COMA Studio was established in 2012 in Vienna, Austria. It specializes in glass and lighting designs, embracing new technologies and repurposing pre-existing vitreous fragments for contemporary, sculptural installations and lights. Notable projects to date include Lace #1 (2013), a mounted light made of glass components salvaged from a 1950s ceiling fixture from the once magnificent Hotel Bristol in Meran, Italy.

COMA’s cofounders, designers Magdalena Zeller (born 1981 in Meran, Italy) and Cornelis van Almsick (born 1978 in Berlin) first met at the opening of a Martino Gamper show at Vienna’s Walking Chair Studio in 2006. The pair fell madly in love and married exactly one year later. They describe their working relationship as “explosive and prolific.”

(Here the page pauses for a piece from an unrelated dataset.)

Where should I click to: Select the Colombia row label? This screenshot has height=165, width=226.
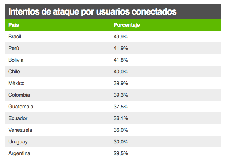(19, 95)
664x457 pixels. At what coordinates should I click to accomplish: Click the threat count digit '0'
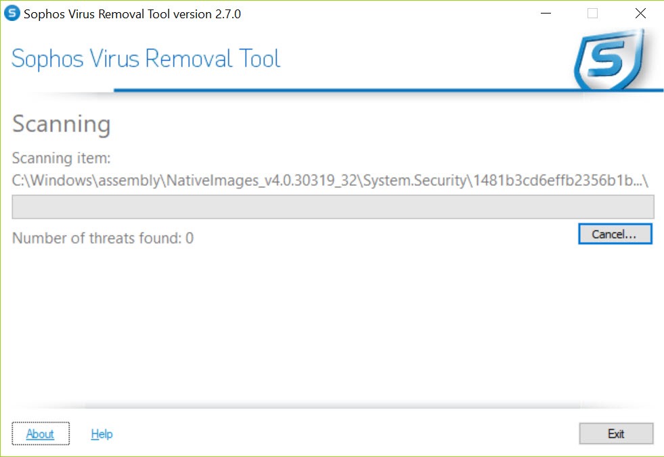tap(190, 238)
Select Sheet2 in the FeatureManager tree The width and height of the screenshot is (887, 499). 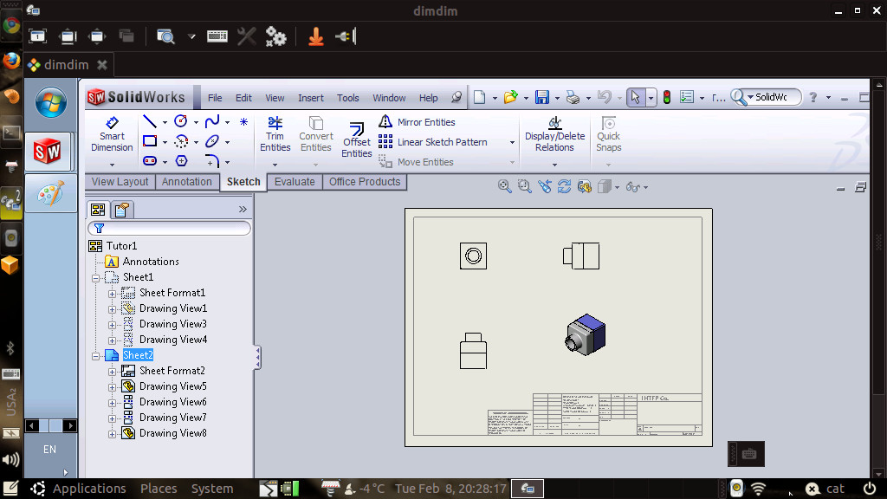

Zeller earned an engineering degree from Vienna’s Technical University in 2008; she went on to earn a Master’s degree in architecture from Southern California Institute of Architecture in Los Angeles in 2010. She has since worked on a variety of design projects ranging from the realization of retail prototypes for Christian Dior Cosmetics to façade design for department stores. She has also served as project manager for Vienna Design Week’s Passionswege presentations (2013), and was a project coordinator for the traveling exhibition WerkStadt Vienna – A City full of Design (2012-2014), a production of Vienna’s MAK (Museum of Applied Arts) Museum and Vienna Design Week. She was in charge of placement and coordination of the show, which subsequently traveled to Ventura Lambrate in Milan (2013), the New Institute in Rotterdam (2013), and the Kunstgewerbemuseum Dresden (2014).

Van Almsick earned an engineering degree from the Technical University Berlin in 2007; he was a student in Zaha Hadid’s Master Class at the University of Applied Arts in Vienna between 2003 and 2007. Since then, van Almsick has worked in the architectural offices of Michael Maltzan and Fernando Romero, developing projects varying from small-scale interiors to large-scale residences. He has also expanded his focus to freelance curatorial projects in contemporary art, exhibiting international artists like Daniel Richter and Alejandro Vidal, as well as Vienna-based artists such as Marcin Zarzeka and Heimo Zobernig.

The designers live and work in Vienna.